Repeat word for word the line with "The image size is (741, 384)." and every line after it until the records below run out.

● ● ● ●

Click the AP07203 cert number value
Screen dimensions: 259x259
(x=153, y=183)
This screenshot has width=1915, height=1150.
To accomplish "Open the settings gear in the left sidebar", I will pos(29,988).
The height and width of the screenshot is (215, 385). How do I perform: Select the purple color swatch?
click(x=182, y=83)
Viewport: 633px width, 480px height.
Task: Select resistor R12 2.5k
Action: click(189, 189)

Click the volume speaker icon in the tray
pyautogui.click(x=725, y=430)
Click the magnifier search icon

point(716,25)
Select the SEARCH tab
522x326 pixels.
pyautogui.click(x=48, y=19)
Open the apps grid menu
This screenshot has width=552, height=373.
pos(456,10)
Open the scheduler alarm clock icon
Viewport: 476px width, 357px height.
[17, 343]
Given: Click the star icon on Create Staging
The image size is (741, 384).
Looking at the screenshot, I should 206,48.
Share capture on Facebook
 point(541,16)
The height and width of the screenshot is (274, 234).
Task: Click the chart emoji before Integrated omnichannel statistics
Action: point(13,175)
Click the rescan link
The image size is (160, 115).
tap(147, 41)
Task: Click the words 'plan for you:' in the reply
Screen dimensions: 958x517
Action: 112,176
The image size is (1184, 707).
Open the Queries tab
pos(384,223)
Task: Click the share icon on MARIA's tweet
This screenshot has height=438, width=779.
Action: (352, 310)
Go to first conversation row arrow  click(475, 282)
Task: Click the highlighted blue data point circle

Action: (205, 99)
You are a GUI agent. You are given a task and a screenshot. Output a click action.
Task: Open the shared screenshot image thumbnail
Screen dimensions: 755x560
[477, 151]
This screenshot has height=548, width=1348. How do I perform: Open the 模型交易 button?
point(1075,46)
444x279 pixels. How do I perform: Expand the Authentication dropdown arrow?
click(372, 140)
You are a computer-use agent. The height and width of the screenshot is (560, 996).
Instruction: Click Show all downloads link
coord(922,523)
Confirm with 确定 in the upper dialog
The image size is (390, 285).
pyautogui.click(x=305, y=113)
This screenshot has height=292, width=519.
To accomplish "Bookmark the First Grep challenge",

● ● ● ●

▶ [SOLUTION TO THE EXERCISE]:
The image size is (741, 384).
Looking at the screenshot, I should 206,48.
Share capture on Facebook
 point(541,16)
The height and width of the screenshot is (274, 234).
Task: Click the chart emoji before Integrated omnichannel statistics
Action: point(13,175)
Click the rescan link
The image size is (160, 115).
tap(147, 41)
Task: Click the words 'plan for you:' in the reply
Screen dimensions: 958x517
Action: 112,176
The image size is (1184, 707).
Open the Queries tab
pos(384,223)
Task: Click the share icon on MARIA's tweet
This screenshot has height=438, width=779.
Action: (352, 310)
Go to first conversation row arrow  click(475, 282)
Task: Click the highlighted blue data point circle

Action: (205, 99)
You are a GUI agent. You are given a task and a screenshot. Output a click action.
Task: Open the shared screenshot image thumbnail
Screen dimensions: 755x560
[477, 151]
This screenshot has height=548, width=1348. How do I perform: Open the 模型交易 button?
point(1075,46)
444x279 pixels. How do I perform: Expand the Authentication dropdown arrow?
click(372, 140)
You are a computer-use agent. The height and width of the screenshot is (560, 996).
Instruction: Click Show all downloads link
coord(922,523)
Confirm with 确定 in the upper dialog
The image size is (390, 285).
pyautogui.click(x=305, y=113)
This screenshot has height=292, width=519.
To accomplish "Bookmark the First Grep challenge",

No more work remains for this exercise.